Please return only the lines from the one holding "枝物 (95, 882)" through the one holding "胡蝶蘭 (389, 1220)", exactly as they appear in the records below, both ends included.
Segment Start: Input
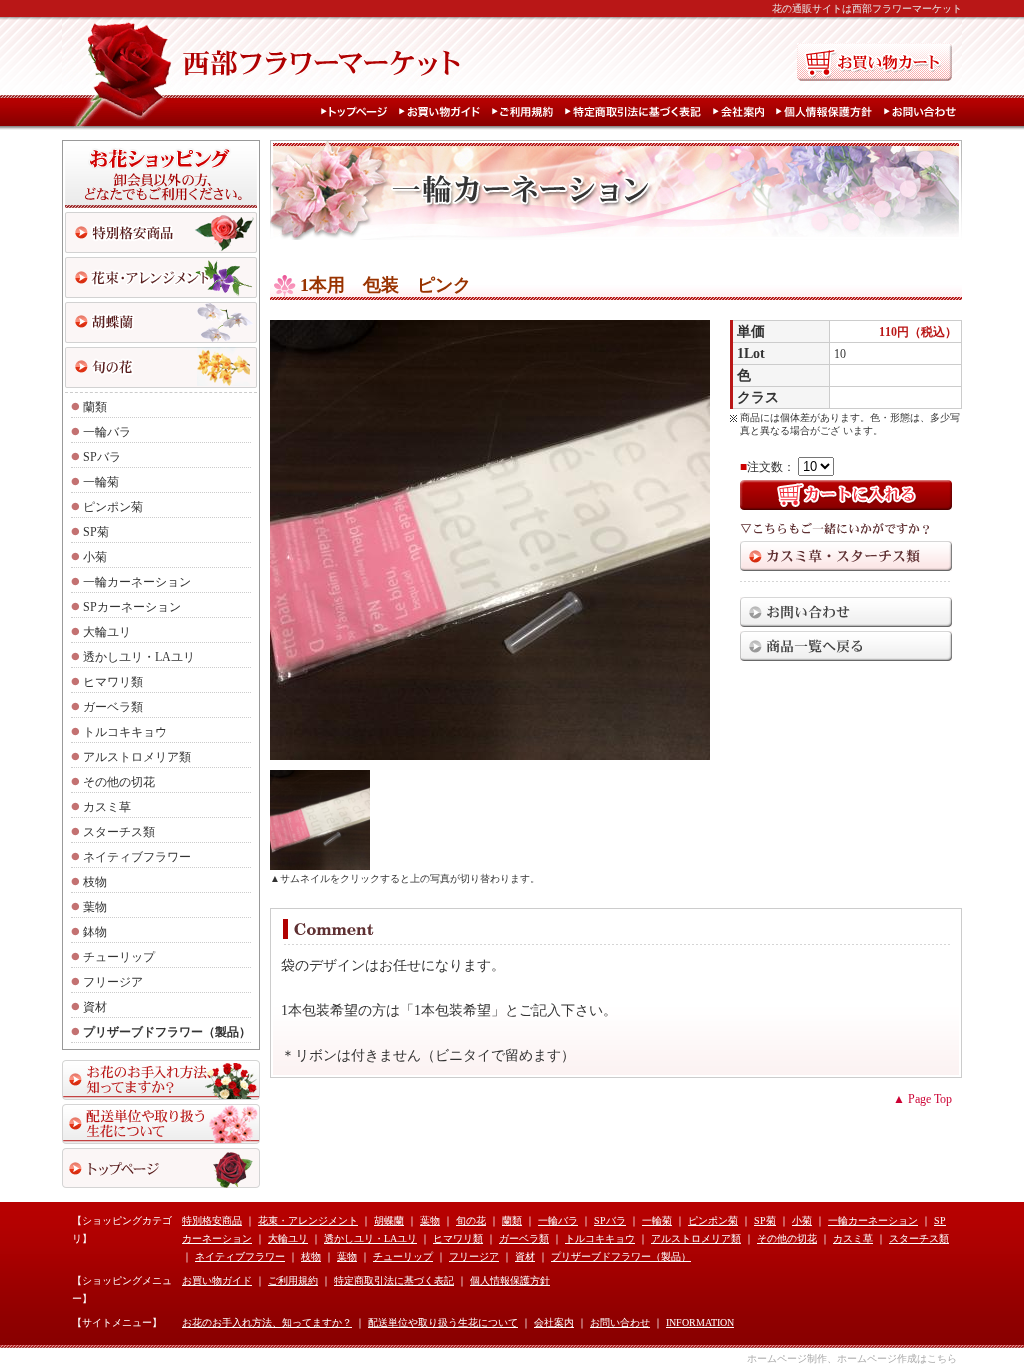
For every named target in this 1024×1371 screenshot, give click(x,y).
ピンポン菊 (113, 507)
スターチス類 (119, 832)
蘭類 (95, 407)
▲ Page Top (922, 1099)
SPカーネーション (132, 607)
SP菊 (96, 532)
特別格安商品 (161, 232)
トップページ (358, 112)
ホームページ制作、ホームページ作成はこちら (852, 1358)
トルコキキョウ (125, 732)
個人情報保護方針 (828, 112)
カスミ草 (107, 807)
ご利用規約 (526, 112)
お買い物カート (874, 62)
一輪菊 (101, 482)
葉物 (95, 907)
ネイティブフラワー (137, 857)
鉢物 (95, 932)
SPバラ (102, 457)
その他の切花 (119, 782)
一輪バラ (107, 432)
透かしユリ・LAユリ (139, 657)
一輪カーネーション (137, 582)
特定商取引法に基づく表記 (637, 112)
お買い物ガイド (443, 112)
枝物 (95, 882)
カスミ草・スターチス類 (846, 556)
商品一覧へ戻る (846, 646)
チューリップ (119, 957)
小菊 (95, 557)
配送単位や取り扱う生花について (161, 1124)
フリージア (113, 982)
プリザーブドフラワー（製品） (167, 1032)
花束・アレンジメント (161, 277)
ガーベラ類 (113, 707)
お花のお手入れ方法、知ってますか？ (161, 1080)
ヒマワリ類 (113, 682)
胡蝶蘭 (389, 1220)
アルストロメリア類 (137, 757)
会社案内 (742, 112)
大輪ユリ (107, 632)
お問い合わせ (922, 112)
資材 (95, 1007)
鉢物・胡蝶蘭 (161, 322)
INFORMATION (700, 1322)
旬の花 (161, 367)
Segment End: Input
## Finished task:
枝物 (95, 882)
カスミ草・スターチス類 (846, 556)
商品一覧へ戻る (846, 646)
チューリップ (119, 957)
小菊 (95, 557)
配送単位や取り扱う生花について (161, 1124)
フリージア (113, 982)
プリザーブドフラワー（製品） (167, 1032)
花束・アレンジメント (161, 277)
ガーベラ類 (113, 707)
お花のお手入れ方法、知ってますか？ (161, 1080)
ヒマワリ類 (113, 682)
胡蝶蘭 (389, 1220)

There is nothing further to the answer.